A proof of concept exists to answer one question as cheaply as possible: is this actually worth building for real?Get that framing right and a POC is one of the smartest investments you can make. Get it wrong and it becomes a half-finished product that quietly consumes months and budget while nobody wants to call it. Here's how to keep it on the right side of that line.
1. Write down the one question
Before any building, state the single thing you're trying to learn. "Can AI draft accurate first responses to our support emails well enough that agents just edit them?" is a good question — specific, testable, tied to a decision. "Can we use AI in support?" is not. If you can't write the question in a sentence, you're not ready to build.
2. Set the bar before you start
Decide what "good enough to proceed" means in advance, in numbers. For the support example: "drafts are usable with minor edits 70% of the time." Setting the bar afterwards is how projects get talked into looking like successes. Setting it beforehand keeps everyone honest.

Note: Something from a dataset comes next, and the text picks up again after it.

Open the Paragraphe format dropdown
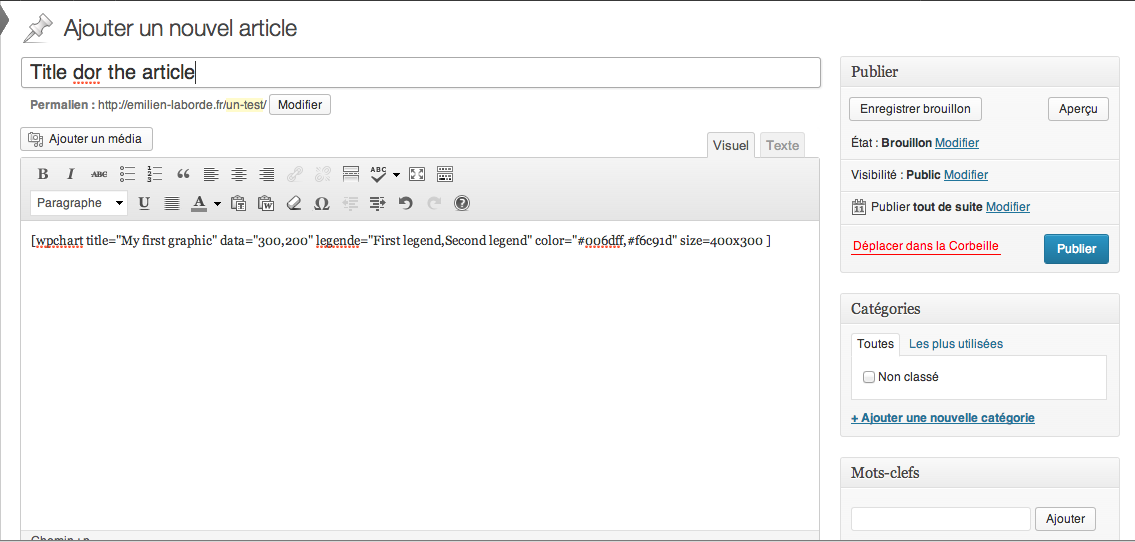This screenshot has width=1135, height=542. [79, 203]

3. Make the scope embarrassingly small
Use the narrowest slice that still proves the point. One email category, not the whole inbox. One product line, not the catalogue. A hundred real examples, not the entire archive. You're testing a hypothesis, not serving customers — a small, real sample tells you almost everything a big one would, far faster and cheaper.
4. Time-box it
Give it a hard deadline — usually two to six weeks. The constraint is a feature: it forces you to cut scope to what actually matters. If the core question can't be answered in that window, that itself is a useful finding, and a signal to shrink the question rather than extend the clock.
5. Use real data and real users
A POC that only works on tidy, hand-picked examples has proven nothing. Feed it the messy, real inputs it would face in production, and put the output in front of the people who'd actually use it. Their reaction — "yes, I'd use this" or "no, I'd still redo it myself" — is often the truest result you get.
6. Decide the kill switch in advance
Agree, before you start, what you'll do if it doesn't hit the bar. A POC that fails cleanly is a success: it saved you from a much larger investment in the wrong thing. The only real failure is a POC that can't bring itself to conclude anything.
What a good POC leaves you with
At the end you should have a clear yes or no, evidence behind it, and a realistic sense of what a full build would take. That's a decision made on facts instead of hope — which is the entire point. If you want a second pair of hands to scope one so it stays lean and actually answers the question, that's work we do often.
Frequently asked questions
- What is an AI proof of concept?
- A proof of concept (POC) is a small, deliberately limited build whose only job is to answer one question: is this worth doing for real? It's not a finished product. It's the cheapest experiment that tells you whether to invest further, and it should be scoped so you find out fast.
- How long should an AI proof of concept take?
- Time-box it — typically two to six weeks. A POC that drags on for months has usually stopped being a POC and quietly become a half-built product. If you can't answer your core question within a few weeks, the scope is too big; cut it down.
- How do I stop a proof of concept becoming a money pit?
- Define the single question it must answer, set explicit success criteria before you start, time-box it, and agree in advance what you'll do if it fails. The money pit forms when a POC has no clear finish line and no honest kill switch — so build both in from day one.